**PROBLEM:**
Give back exactly the lines from the one that holds "ST中文论坛 (71, 1572)" through the final line of the data; omit the pictures and add nothing.

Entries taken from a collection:
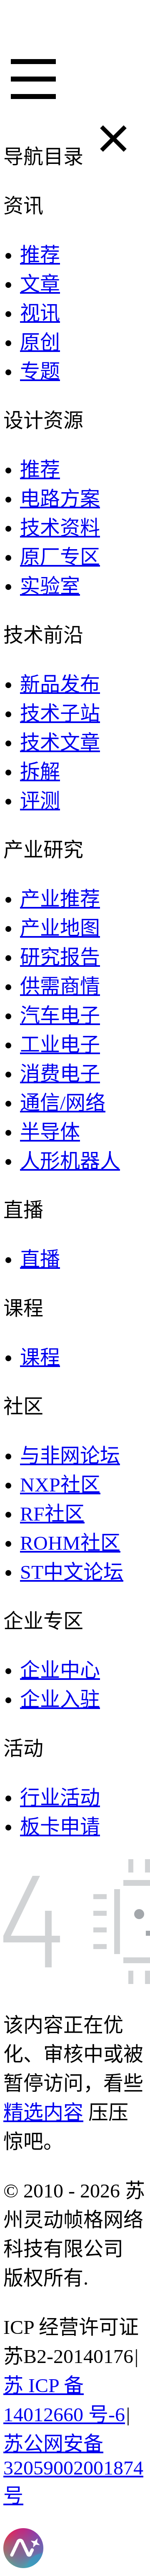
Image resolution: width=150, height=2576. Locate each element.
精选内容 (43, 2112)
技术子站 (60, 713)
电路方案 (60, 499)
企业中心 (60, 1670)
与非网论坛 (70, 1455)
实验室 (50, 586)
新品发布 (60, 684)
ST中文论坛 (71, 1572)
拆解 (40, 771)
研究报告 (60, 957)
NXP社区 (60, 1485)
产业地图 (60, 928)
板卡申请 (60, 1827)
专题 (40, 371)
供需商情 (60, 986)
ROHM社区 (70, 1543)
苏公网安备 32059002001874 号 (73, 2469)
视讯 (40, 313)
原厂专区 (60, 557)
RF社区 (52, 1514)
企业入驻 (60, 1699)
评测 (40, 801)
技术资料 (60, 528)
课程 (40, 1357)
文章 (40, 284)
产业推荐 (60, 899)
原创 (40, 342)
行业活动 (60, 1797)
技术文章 (60, 742)
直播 (40, 1259)
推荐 (40, 255)
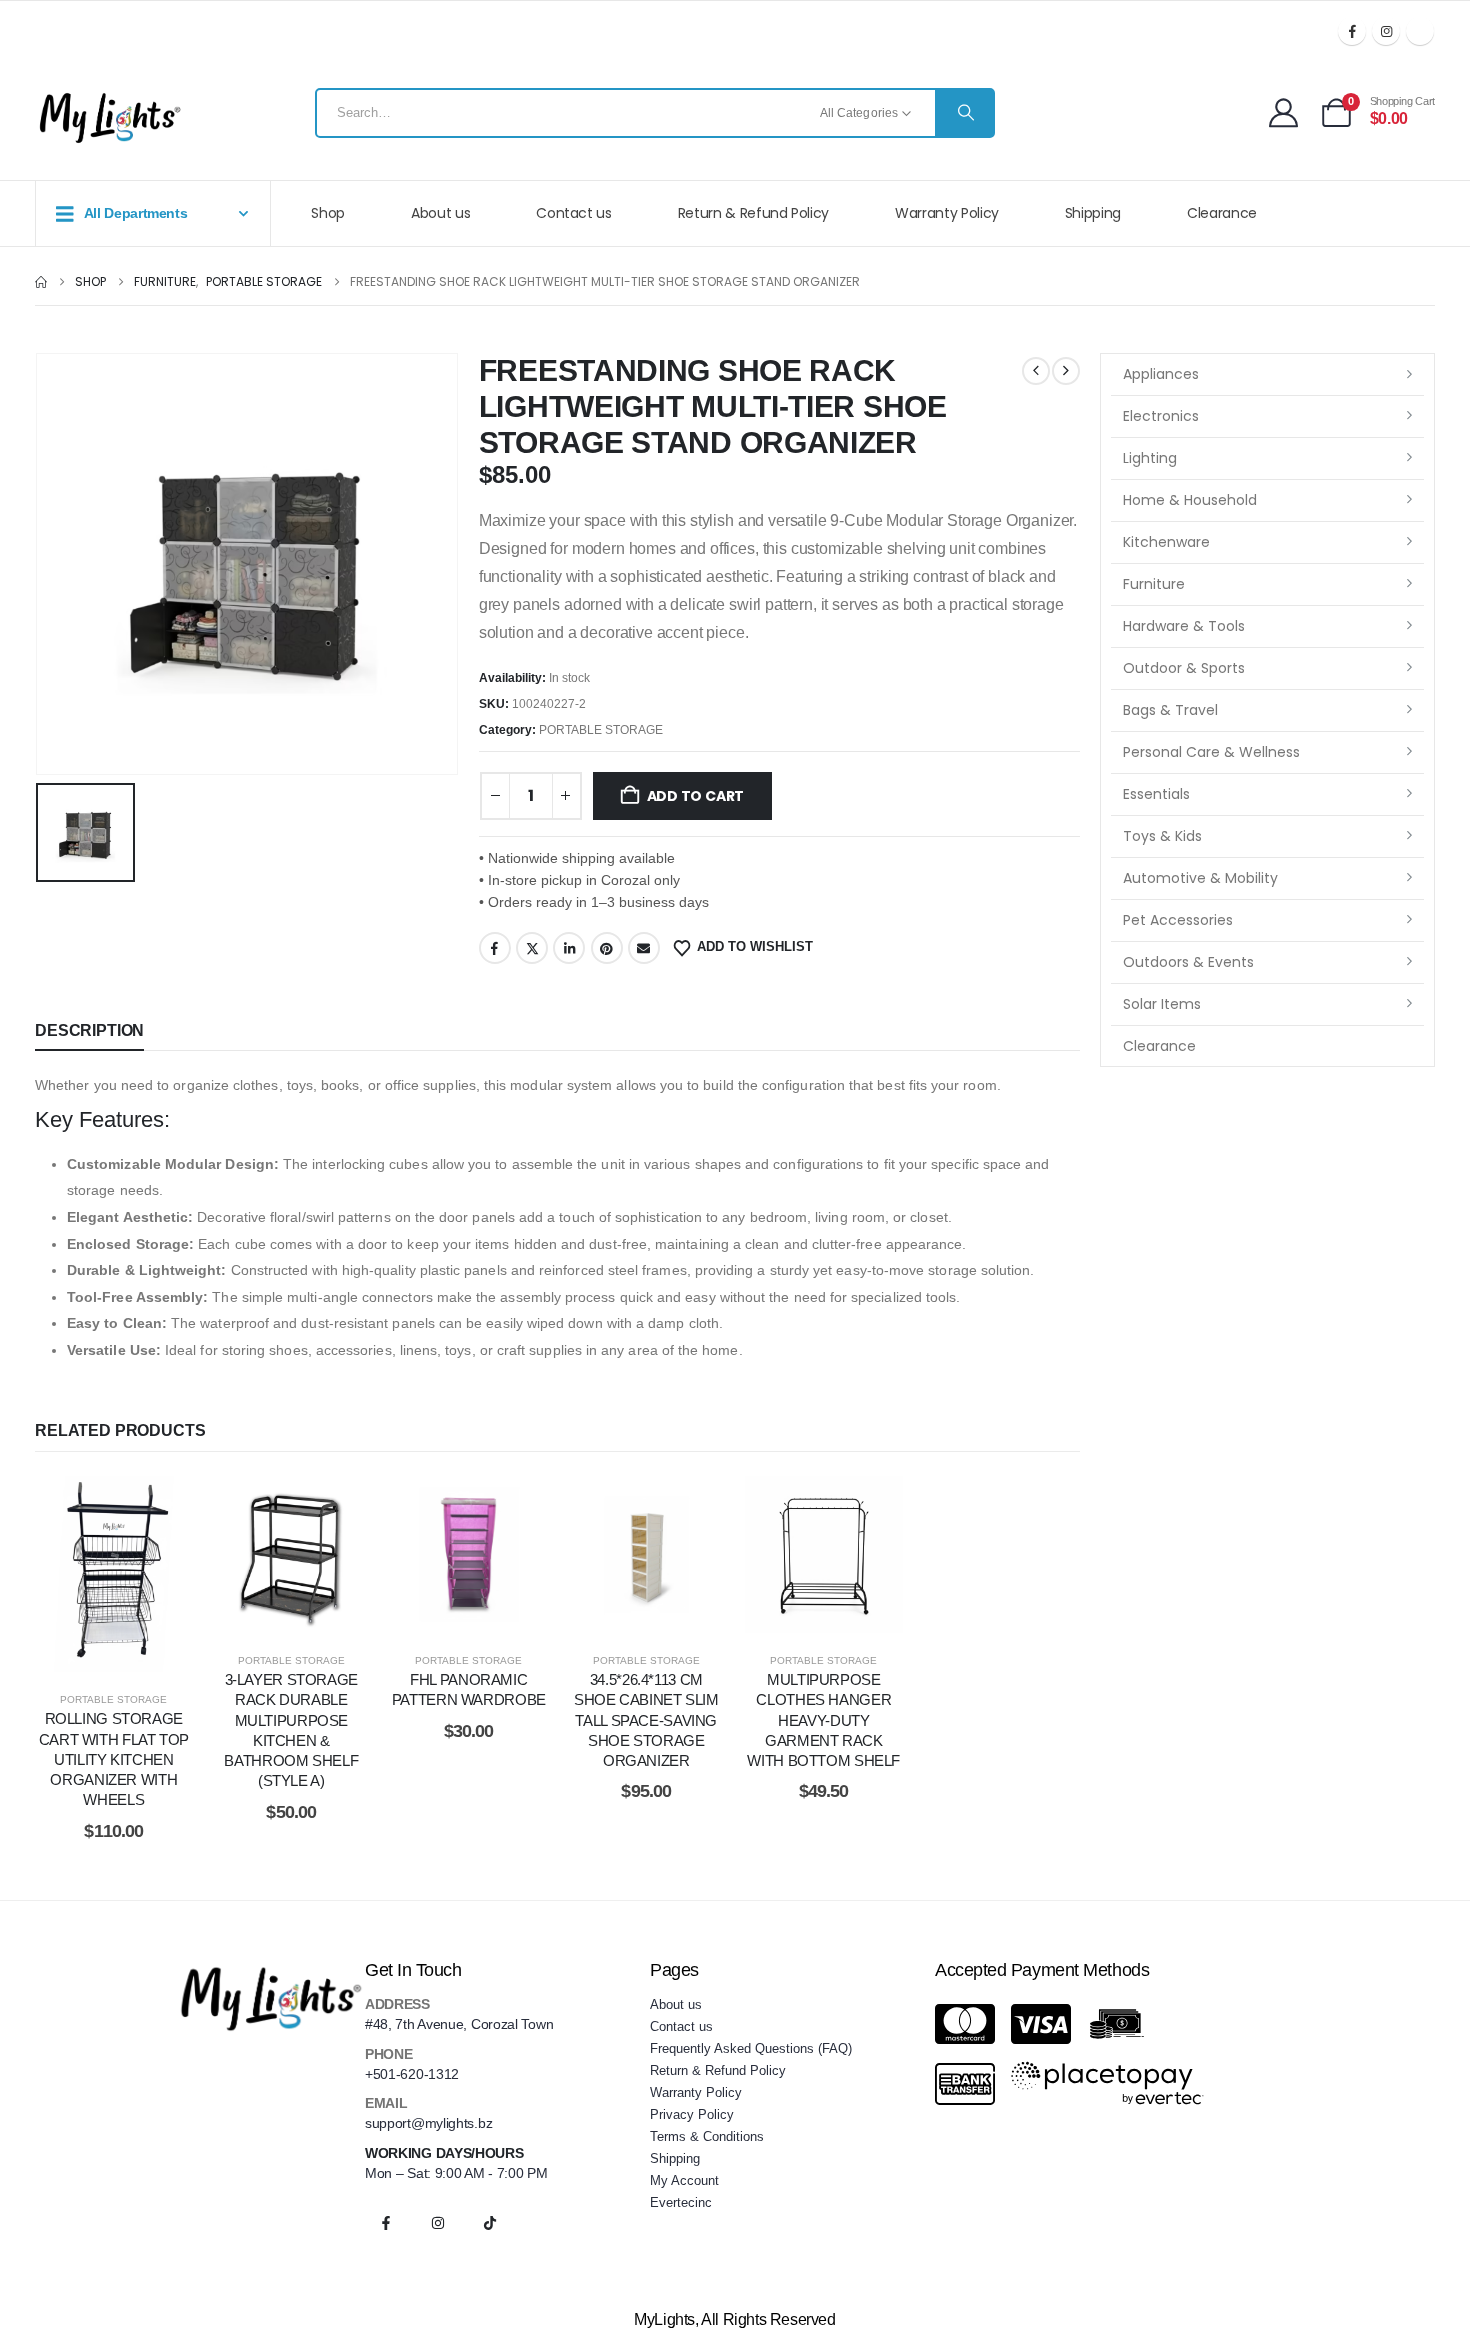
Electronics (1161, 416)
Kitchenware (1166, 542)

**SOLUTION FOR THIS TASK:**
ST中文论坛 (71, 1572)
拆解 (40, 771)
研究报告 (60, 957)
NXP社区 (60, 1485)
产业地图 (60, 928)
板卡申请 (60, 1827)
专题 (40, 371)
供需商情 (60, 986)
ROHM社区 (70, 1543)
苏公网安备 32059002001874 号 (73, 2469)
视讯 (40, 313)
原厂专区 (60, 557)
RF社区 (52, 1514)
企业入驻 (60, 1699)
评测 (40, 801)
技术资料 (60, 528)
课程 (40, 1357)
文章 (40, 284)
产业推荐 (60, 899)
原创 (40, 342)
行业活动 (60, 1797)
技术文章 (60, 742)
直播 (40, 1259)
推荐 (40, 255)
Electronics (1161, 416)
Kitchenware (1166, 542)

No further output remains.